On-road cycling lanes being built on Sentosa

Singapore's first on-road bicycle lanes are being built - on the resort island of Sentosa.

The Sentosa Development Corporation (SDC) has started work on its network of bright green bicycle lanes, and they are due to be completed by the middle of next year.

The Straits Times observed that about 400m of metre-wide paths have been built so far - along Allanbrooke Road towards Sentosa Cove and Woolwich Road.
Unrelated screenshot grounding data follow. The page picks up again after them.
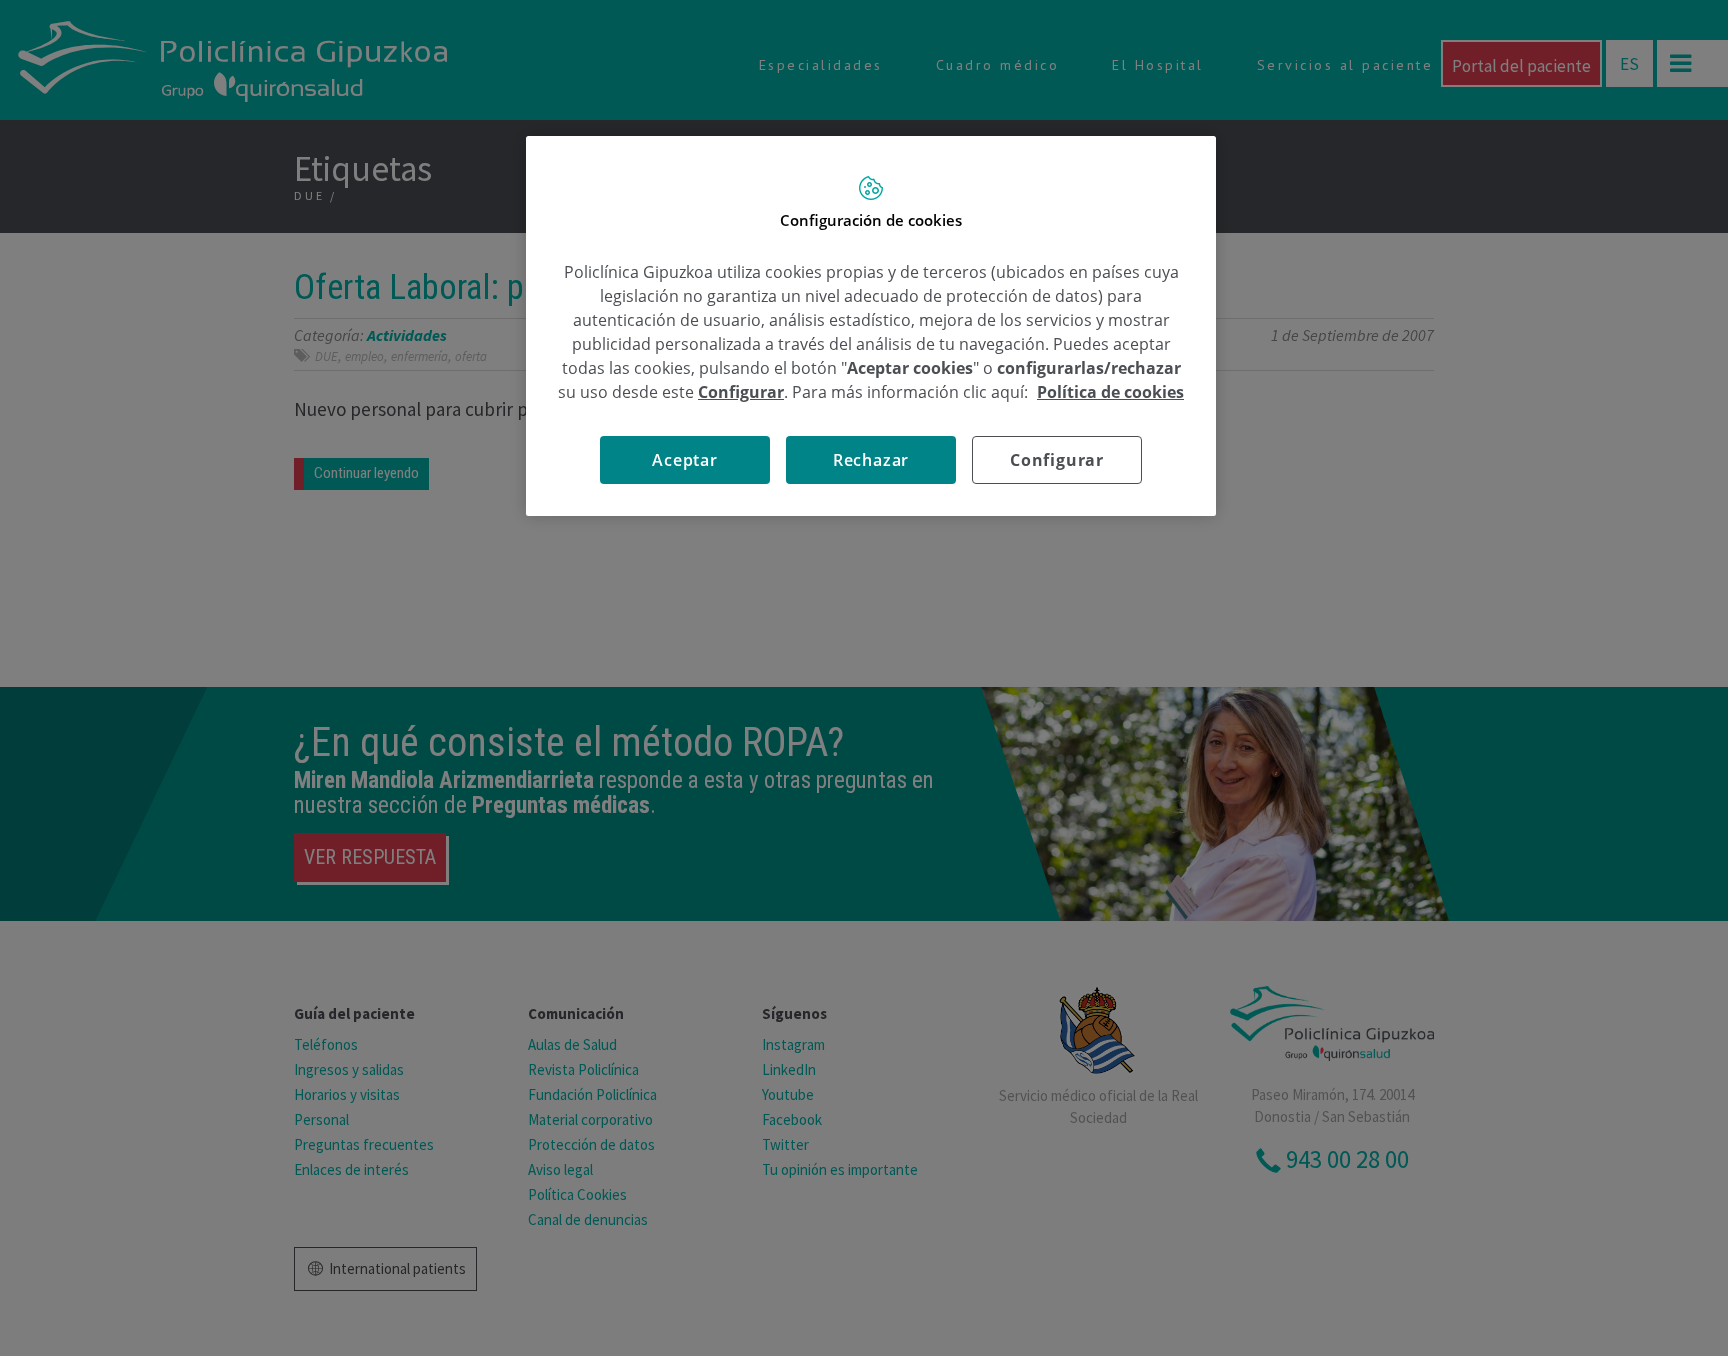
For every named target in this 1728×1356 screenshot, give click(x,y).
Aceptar (685, 460)
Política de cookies (1110, 392)
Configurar (1057, 460)
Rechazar (871, 460)
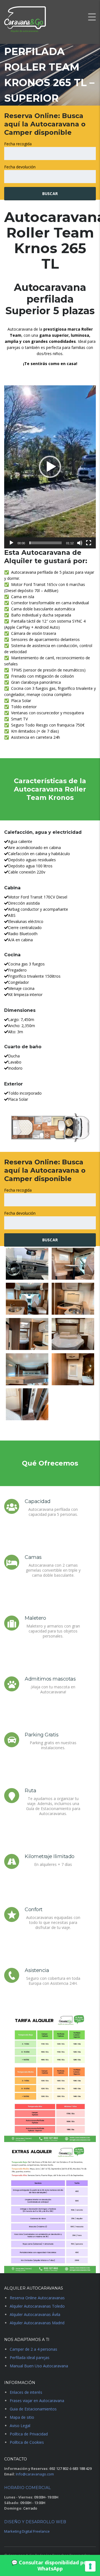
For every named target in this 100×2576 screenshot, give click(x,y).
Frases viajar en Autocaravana (37, 2400)
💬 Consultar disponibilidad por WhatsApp (50, 2565)
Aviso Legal (20, 2425)
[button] (50, 467)
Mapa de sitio (22, 2417)
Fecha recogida (18, 143)
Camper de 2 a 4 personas (33, 2349)
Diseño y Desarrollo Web (35, 2521)
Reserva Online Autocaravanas (37, 2297)
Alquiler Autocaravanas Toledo (37, 2306)
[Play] (11, 543)
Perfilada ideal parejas (29, 2357)
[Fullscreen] (88, 543)
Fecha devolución (20, 166)
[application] (50, 466)
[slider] (45, 542)
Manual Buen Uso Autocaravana (39, 2365)
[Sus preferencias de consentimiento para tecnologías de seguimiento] (90, 2566)
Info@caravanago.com (35, 2474)
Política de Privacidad (29, 2434)
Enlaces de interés (26, 2392)
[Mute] (79, 543)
Work is also under way on another stretch of Allanbrooke Road.

An SDC spokesman said the new lanes are "part of efforts to provide added convenience and a better experience for cyclists", adding that more details will be made available when the network is complete.
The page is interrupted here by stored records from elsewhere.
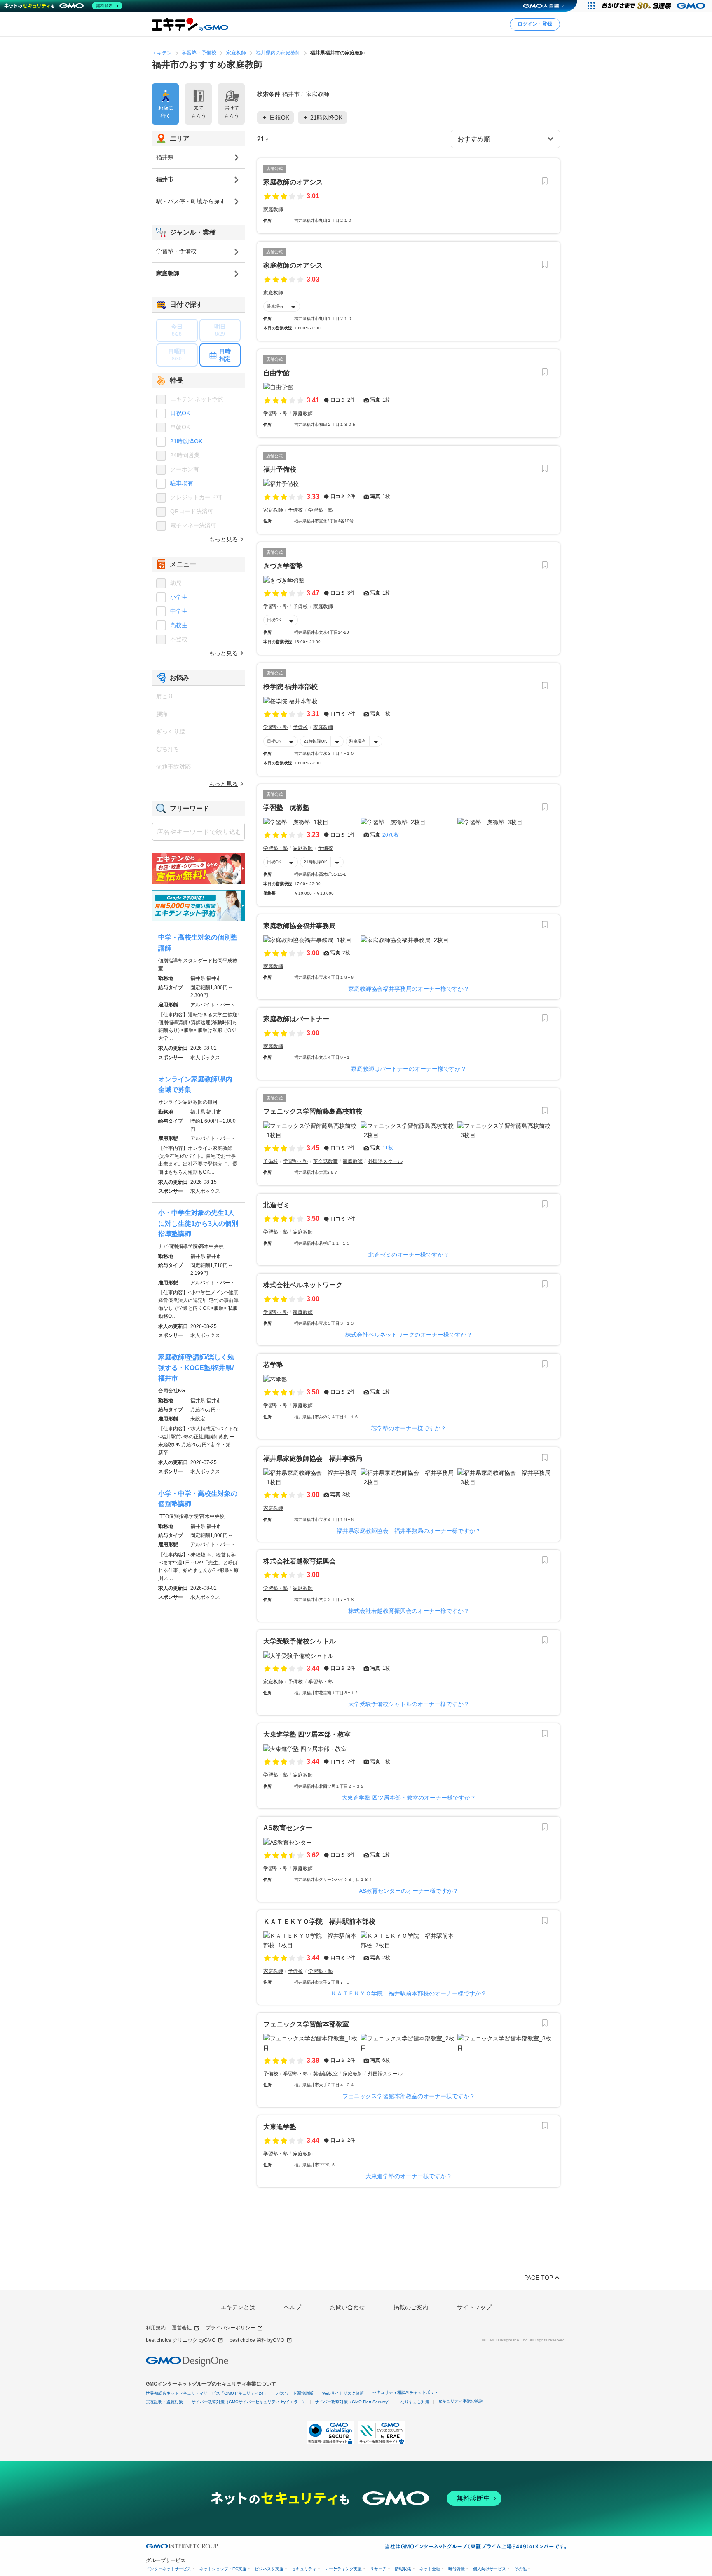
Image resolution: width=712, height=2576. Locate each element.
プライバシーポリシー (230, 2328)
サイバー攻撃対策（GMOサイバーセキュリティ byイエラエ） (249, 2402)
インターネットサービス (168, 2569)
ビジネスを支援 (269, 2569)
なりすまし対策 (414, 2402)
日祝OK (274, 620)
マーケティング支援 (343, 2569)
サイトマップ (474, 2307)
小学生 (178, 597)
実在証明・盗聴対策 (164, 2402)
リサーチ (378, 2569)
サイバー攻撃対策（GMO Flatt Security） (353, 2402)
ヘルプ (292, 2307)
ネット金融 (429, 2569)
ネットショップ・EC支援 (222, 2569)
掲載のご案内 (410, 2307)
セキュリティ (304, 2569)
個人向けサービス (489, 2569)
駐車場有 (275, 306)
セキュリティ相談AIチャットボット (405, 2392)
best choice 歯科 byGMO (257, 2340)
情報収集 (403, 2569)
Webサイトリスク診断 (343, 2393)
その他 (520, 2569)
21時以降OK (315, 741)
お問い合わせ (347, 2307)
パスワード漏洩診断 (295, 2393)
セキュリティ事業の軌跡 (460, 2401)
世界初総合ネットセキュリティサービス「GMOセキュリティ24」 (207, 2393)
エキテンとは (237, 2307)
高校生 (178, 625)
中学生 (178, 611)
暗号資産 (456, 2569)
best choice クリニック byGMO (180, 2340)
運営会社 (182, 2328)
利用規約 (156, 2328)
The island has an existing cycling network, but these paths are largely shared by pedestrians and cyclists.

The move by the SDC - a statutory board under the Ministry of Trade and Industry - is the latest in Singapore's efforts to encourage a cycling culture.

Last week, The Straits Times reported that new road crossings are being built to make cycling and walking on park connectors safer.

And earlier this month, plans were announced to transform Ang Mo Kio into a model cycling and walking town by 2018. Its 20km cycling network will be used to pilot new concepts and infrastructure, such as elevated cycling paths and pedestrian priority zones.

On-road bicycle lanes have been advocated by cycling enthusiasts for some time, but the Government has said repeatedly that it will focus on building cycling infrastructure off the road.

Under its National Cycling Plan, it wants to build such a cycling network, spanning 700km by 2030.

In 2013, then Parliamentary Secretary for Transport Muhammad Faishal Ibrahim said in Parliament that on-road cycling is risky because of Singapore's heavy traffic.

But Sentosa Cove resident Rusti Castillo feels the new lanes will make cycling a lot safer - given that the roads there are used heavily by big tour buses - as the bike lanes will give cyclists their own space.

He hopes that the network will eventually link to the mainland.

"Then people would be able to take their bikes and go out to Vivo-City, where they can go shopping," said the 48-year-old, who works in the maritime industry.

Experts feel the Sentosa project could be a test bed to find out whether on-road cycling lanes could be adopted in other areas.

Co-founder of cycling group Love Cycling SG Francis Chu pointed out that most road lanes in Singapore are wide enough to accommodate bicycle lanes, and if lane widths are cut, it would make roads safer for all.

"Bike lanes allow cyclists to ride with confidence and the narrower roads will also help motorists drive safer because narrower lanes help moderate speed," he said.

Transport consultant Gopinath Menon said cyclists are legally supposed to ride on the road but many do not do so out of fear for their safety. This is a "good experiment", he said.

Sentosa is a popular recreation spot with beaches, hotels and attractions such as Universal Studios. Mr Menon added: "There are some issues to iron out, for example, at bus stops, when buses have to pull in."

Dr Alexander Erath, a transport researcher at the Singapore-ETH Future Cities Laboratory, said that while the project might seem to have limited impact with Sentosa's small user base, it "sends a clear message to the motorist that the road should not only be designed for them, but also for cyclists and pedestrians".